WHAT TO PRODUCE: Write back every entry exactly as it reads, with the pictures left behind.

[PROVIDED DATA — start]

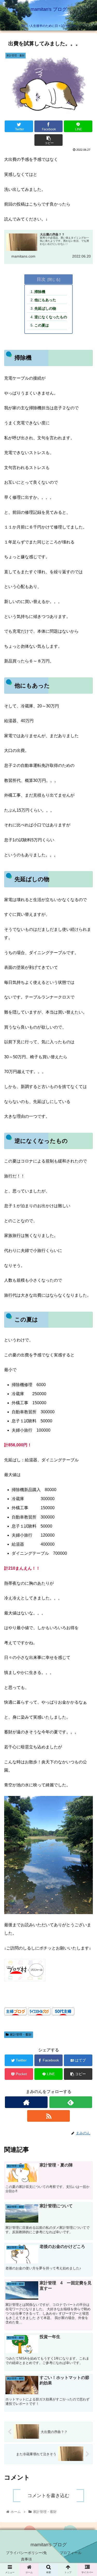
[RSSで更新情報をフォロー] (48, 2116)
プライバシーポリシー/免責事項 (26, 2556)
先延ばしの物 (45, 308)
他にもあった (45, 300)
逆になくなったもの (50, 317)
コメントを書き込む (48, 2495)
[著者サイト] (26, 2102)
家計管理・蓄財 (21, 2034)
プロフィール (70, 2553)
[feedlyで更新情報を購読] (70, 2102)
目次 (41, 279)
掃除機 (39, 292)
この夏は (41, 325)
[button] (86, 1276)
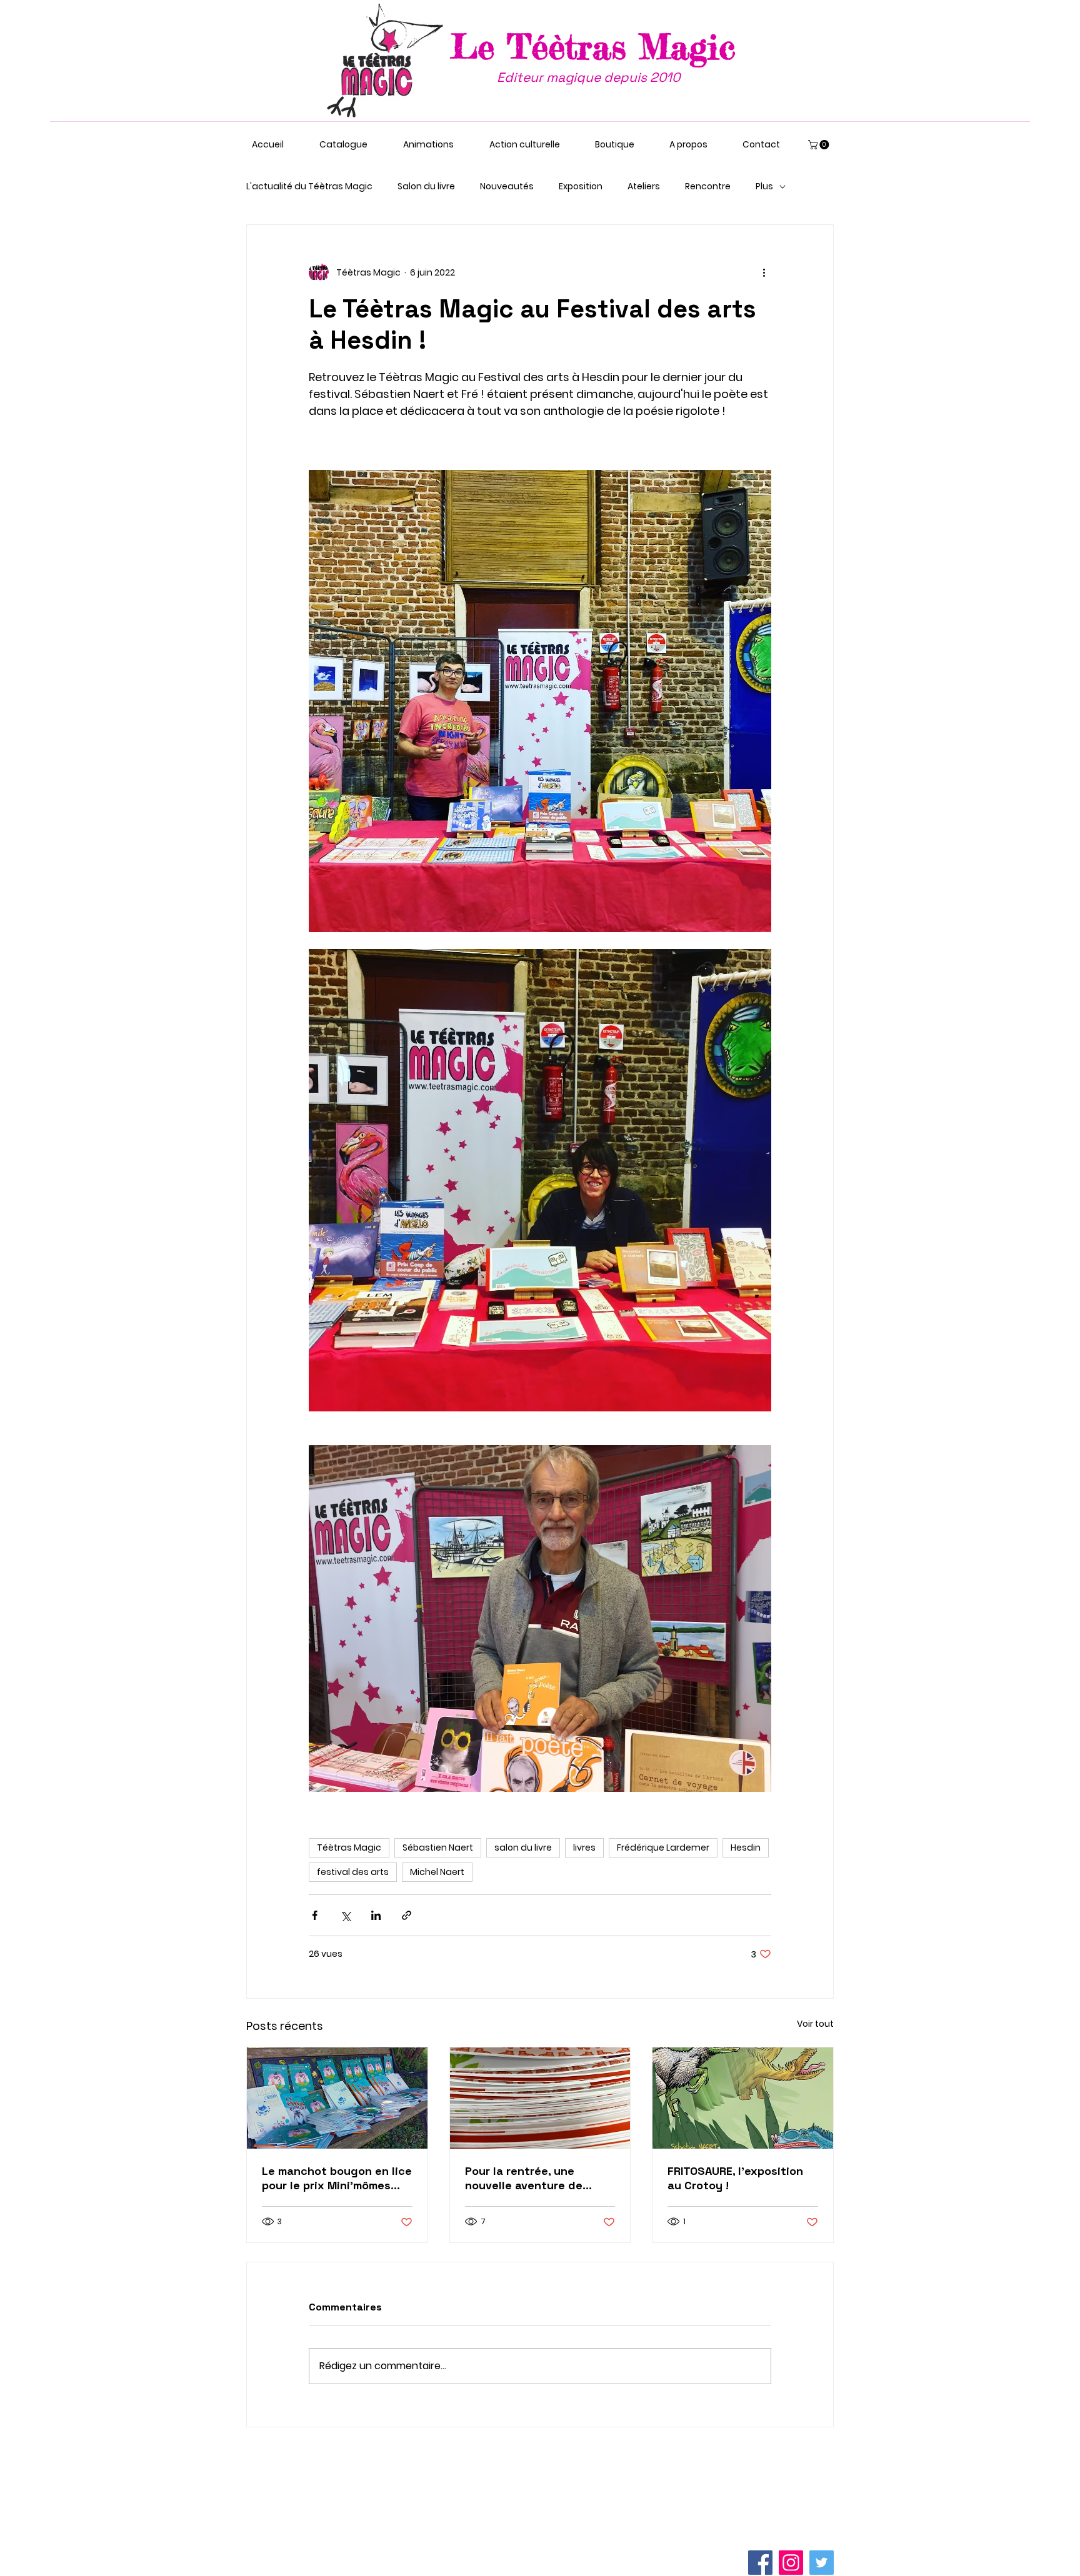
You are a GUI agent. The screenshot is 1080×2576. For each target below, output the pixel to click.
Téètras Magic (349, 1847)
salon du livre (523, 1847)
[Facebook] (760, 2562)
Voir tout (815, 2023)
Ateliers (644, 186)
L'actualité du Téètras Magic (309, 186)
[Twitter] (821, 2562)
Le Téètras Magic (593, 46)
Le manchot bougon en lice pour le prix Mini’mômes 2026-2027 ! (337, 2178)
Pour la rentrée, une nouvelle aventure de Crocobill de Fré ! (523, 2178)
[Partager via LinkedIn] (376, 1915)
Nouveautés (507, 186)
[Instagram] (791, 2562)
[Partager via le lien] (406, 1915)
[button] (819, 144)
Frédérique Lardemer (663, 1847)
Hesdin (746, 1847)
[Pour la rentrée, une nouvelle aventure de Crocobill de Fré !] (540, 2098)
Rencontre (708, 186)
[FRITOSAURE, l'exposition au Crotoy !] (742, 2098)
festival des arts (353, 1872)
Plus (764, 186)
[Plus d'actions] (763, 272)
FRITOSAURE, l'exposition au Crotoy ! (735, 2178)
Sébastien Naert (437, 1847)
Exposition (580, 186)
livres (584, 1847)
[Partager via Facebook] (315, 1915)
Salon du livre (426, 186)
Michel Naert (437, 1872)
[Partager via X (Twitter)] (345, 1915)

[PROVIDED DATA — finish]

ANSWER SPACE:
[RSSで更新情報をフォロー] (48, 2116)
プライバシーポリシー/免責事項 (26, 2556)
先延ばしの物 (45, 308)
他にもあった (45, 300)
逆になくなったもの (50, 317)
コメントを書き込む (48, 2495)
[著者サイト] (26, 2102)
家計管理・蓄財 (21, 2034)
プロフィール (70, 2553)
[feedlyで更新情報を購読] (70, 2102)
目次 (41, 279)
掃除機 (39, 292)
この夏は (41, 325)
[button] (86, 1276)
You are a GUI agent. The screenshot is 1080×2576. For each target below, output the pixel to click.
Téètras Magic (349, 1847)
salon du livre (523, 1847)
[Facebook] (760, 2562)
Voir tout (815, 2023)
Ateliers (644, 186)
L'actualité du Téètras Magic (309, 186)
[Twitter] (821, 2562)
Le Téètras Magic (593, 46)
Le manchot bougon en lice pour le prix Mini’mômes 2026-2027 ! (337, 2178)
Pour la rentrée, une nouvelle aventure de Crocobill de Fré ! (523, 2178)
[Partager via LinkedIn] (376, 1915)
Nouveautés (507, 186)
[Instagram] (791, 2562)
[Partager via le lien] (406, 1915)
[button] (819, 144)
Frédérique Lardemer (663, 1847)
Hesdin (746, 1847)
[Pour la rentrée, une nouvelle aventure de Crocobill de Fré !] (540, 2098)
Rencontre (708, 186)
[FRITOSAURE, l'exposition au Crotoy !] (742, 2098)
festival des arts (353, 1872)
Plus (764, 186)
[Plus d'actions] (763, 272)
FRITOSAURE, l'exposition au Crotoy ! (735, 2178)
Sébastien Naert (437, 1847)
Exposition (580, 186)
livres (584, 1847)
[Partager via Facebook] (315, 1915)
Salon du livre (426, 186)
Michel Naert (437, 1872)
[Partager via X (Twitter)] (345, 1915)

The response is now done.